Problem details →
Print, in exact form, the lines below from the one containing "Where should I click to: Tap" through the one containing "Task: Dismiss the", and omit all others.

(Collected data entries)
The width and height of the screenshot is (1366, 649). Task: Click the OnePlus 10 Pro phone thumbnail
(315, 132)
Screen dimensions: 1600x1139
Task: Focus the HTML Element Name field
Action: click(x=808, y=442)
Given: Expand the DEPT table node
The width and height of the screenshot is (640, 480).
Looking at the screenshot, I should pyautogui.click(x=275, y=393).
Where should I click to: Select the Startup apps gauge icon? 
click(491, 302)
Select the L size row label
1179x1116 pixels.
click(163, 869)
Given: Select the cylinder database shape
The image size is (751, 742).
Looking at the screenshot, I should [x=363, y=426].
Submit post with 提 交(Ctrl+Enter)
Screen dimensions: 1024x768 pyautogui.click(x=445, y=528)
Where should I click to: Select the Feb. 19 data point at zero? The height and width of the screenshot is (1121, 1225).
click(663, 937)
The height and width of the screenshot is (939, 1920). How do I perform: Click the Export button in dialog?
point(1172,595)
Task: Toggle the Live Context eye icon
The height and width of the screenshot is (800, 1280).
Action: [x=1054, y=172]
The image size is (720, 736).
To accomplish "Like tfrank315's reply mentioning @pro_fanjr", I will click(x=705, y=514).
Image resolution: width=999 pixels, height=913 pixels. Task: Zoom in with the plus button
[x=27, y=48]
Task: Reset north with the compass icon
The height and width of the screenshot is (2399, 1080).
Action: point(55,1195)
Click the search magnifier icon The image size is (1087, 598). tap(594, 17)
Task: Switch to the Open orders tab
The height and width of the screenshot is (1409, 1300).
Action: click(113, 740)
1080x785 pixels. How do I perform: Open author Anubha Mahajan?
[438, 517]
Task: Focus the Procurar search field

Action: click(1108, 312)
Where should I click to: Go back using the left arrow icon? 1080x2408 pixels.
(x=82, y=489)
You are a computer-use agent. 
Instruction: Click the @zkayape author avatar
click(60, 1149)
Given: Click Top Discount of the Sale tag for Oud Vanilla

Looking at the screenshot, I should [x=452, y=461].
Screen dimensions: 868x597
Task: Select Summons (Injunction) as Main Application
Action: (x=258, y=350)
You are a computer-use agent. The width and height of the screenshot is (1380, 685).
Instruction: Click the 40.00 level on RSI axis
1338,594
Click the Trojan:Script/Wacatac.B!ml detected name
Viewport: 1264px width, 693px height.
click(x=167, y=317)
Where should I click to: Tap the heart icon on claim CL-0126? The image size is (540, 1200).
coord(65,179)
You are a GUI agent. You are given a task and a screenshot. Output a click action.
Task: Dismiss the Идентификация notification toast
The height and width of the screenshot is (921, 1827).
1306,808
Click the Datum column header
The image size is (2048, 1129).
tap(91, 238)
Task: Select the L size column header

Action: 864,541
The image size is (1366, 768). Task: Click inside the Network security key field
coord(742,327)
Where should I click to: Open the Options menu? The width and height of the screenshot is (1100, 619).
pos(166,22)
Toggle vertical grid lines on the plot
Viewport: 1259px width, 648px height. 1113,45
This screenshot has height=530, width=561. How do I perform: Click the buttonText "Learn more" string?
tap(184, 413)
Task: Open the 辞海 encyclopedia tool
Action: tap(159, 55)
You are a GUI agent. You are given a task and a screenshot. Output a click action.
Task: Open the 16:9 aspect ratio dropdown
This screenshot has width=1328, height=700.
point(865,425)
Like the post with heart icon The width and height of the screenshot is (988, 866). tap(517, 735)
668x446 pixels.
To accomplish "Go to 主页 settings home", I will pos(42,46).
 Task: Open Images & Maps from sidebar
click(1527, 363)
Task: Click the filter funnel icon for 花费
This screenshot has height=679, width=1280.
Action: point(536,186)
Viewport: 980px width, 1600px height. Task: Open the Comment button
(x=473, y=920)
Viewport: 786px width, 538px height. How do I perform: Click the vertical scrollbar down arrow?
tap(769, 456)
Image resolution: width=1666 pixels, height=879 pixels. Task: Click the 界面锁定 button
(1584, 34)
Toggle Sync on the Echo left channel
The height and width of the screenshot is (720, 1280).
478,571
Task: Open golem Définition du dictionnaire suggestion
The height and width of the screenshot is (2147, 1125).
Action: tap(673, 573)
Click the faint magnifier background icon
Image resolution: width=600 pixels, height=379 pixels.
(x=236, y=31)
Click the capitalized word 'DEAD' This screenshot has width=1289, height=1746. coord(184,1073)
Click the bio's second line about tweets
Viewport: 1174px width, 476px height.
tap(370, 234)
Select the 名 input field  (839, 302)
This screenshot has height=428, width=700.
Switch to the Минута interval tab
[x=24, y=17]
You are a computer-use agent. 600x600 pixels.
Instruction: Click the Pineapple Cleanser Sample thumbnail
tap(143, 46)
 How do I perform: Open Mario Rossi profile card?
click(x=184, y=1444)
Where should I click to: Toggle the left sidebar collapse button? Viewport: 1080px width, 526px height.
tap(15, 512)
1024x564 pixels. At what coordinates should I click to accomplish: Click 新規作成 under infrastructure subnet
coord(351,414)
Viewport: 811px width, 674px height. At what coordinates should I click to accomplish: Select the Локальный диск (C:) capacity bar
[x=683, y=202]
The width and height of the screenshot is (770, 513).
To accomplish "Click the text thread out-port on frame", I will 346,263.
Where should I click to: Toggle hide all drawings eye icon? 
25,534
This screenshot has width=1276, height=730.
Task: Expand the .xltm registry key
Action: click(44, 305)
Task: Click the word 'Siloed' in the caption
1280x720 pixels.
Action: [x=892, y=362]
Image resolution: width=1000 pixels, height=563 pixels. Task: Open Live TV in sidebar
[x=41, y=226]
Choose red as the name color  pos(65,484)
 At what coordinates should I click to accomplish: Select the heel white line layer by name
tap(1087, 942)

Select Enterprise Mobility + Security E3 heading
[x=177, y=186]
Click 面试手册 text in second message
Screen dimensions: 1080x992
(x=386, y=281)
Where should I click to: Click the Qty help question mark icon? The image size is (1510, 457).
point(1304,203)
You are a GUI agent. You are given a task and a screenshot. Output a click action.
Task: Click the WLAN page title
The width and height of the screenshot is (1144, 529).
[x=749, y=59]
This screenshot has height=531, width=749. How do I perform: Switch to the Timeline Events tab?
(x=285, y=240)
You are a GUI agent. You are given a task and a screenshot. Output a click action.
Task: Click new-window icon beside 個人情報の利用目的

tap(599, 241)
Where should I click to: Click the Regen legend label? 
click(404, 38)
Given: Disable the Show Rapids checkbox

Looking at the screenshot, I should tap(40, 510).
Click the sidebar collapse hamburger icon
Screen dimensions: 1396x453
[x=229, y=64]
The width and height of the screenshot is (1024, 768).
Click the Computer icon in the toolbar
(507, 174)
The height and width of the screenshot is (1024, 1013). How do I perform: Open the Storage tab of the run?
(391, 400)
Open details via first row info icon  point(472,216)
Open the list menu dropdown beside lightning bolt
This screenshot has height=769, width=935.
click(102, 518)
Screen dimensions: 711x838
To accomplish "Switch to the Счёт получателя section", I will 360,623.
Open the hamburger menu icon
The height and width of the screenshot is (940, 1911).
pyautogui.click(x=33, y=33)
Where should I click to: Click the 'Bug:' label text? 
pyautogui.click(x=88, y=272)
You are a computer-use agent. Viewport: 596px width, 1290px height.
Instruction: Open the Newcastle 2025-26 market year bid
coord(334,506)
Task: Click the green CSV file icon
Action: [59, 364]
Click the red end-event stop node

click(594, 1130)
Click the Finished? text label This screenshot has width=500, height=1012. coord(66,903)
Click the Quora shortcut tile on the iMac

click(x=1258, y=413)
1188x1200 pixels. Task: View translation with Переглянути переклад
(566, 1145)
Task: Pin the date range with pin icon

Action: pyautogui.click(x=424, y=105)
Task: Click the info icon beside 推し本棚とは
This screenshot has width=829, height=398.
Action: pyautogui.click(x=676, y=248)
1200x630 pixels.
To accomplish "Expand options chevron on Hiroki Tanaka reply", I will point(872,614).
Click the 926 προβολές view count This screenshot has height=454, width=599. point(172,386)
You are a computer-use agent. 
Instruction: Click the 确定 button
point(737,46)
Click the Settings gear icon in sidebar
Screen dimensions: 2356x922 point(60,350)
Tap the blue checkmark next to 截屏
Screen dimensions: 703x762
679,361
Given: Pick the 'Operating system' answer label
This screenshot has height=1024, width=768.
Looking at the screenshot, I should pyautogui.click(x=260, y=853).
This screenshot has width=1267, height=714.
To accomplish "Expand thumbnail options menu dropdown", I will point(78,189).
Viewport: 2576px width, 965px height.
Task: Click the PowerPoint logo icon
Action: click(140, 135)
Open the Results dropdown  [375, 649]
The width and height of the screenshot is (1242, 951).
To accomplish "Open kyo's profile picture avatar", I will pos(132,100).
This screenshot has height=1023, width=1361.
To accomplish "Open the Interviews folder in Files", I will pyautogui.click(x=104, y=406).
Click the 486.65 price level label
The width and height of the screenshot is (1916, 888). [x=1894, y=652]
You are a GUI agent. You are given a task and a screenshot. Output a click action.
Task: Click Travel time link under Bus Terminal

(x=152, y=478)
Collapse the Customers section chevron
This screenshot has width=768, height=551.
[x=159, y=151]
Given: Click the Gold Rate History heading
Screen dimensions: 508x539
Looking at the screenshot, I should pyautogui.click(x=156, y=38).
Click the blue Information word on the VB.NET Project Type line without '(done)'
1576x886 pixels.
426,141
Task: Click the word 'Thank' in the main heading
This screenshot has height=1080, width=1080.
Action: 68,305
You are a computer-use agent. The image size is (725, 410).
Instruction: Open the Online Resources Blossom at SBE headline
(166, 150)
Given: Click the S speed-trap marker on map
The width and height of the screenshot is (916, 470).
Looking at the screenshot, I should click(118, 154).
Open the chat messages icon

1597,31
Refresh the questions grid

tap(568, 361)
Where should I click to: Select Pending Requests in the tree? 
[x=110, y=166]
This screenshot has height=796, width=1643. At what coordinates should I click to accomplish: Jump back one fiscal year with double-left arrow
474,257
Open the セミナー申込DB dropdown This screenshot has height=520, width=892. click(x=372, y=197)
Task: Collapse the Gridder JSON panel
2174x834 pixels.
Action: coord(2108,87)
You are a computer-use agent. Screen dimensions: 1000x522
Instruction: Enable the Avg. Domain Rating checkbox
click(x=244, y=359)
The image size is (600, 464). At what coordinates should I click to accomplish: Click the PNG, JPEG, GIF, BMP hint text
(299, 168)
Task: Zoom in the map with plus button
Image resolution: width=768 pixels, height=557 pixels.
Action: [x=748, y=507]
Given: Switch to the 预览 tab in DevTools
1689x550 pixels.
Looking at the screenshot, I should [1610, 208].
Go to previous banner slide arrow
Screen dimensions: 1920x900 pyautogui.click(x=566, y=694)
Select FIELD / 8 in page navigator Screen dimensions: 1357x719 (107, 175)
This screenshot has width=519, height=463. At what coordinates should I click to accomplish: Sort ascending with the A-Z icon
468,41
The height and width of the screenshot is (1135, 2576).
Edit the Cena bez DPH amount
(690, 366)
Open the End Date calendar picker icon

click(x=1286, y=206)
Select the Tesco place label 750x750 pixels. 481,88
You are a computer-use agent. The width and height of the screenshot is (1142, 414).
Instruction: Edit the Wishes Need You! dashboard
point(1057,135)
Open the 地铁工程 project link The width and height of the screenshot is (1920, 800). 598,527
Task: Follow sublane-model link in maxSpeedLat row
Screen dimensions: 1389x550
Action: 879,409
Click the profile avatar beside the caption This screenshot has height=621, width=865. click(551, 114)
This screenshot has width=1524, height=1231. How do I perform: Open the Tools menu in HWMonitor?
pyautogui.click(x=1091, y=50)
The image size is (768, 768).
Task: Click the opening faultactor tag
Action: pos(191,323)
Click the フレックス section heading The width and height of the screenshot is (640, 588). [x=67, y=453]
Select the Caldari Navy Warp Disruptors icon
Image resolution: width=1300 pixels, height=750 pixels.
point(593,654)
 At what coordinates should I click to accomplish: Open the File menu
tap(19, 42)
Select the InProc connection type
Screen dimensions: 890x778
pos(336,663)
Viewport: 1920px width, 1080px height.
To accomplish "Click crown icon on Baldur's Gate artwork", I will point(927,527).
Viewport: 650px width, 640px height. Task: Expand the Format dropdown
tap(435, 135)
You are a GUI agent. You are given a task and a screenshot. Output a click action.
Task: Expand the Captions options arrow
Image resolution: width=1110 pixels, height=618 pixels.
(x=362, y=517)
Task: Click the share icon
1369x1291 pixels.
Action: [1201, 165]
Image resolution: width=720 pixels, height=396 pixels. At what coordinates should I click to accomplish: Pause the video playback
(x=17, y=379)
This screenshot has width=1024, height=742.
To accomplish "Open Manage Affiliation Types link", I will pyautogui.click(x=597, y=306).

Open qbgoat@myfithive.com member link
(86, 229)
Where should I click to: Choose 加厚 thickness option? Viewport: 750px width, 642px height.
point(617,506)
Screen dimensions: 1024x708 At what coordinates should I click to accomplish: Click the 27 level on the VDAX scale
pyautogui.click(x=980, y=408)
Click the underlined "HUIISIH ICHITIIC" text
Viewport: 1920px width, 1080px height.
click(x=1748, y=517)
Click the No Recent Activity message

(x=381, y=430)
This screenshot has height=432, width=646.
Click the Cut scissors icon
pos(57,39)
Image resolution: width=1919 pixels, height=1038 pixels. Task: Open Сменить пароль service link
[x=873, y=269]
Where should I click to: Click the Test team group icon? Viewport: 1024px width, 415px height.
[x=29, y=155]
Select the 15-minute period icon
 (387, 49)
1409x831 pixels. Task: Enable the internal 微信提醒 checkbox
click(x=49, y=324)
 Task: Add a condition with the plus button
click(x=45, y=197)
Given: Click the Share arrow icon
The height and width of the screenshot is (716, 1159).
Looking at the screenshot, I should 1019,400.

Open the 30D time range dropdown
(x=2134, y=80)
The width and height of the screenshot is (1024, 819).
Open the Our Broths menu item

Output for this exercise →
Where should I click to: Tap the heart icon on claim CL-0126? The image size is (540, 1200).
coord(65,179)
You are a GUI agent. You are given a task and a screenshot. Output a click action.
Task: Dismiss the Идентификация notification toast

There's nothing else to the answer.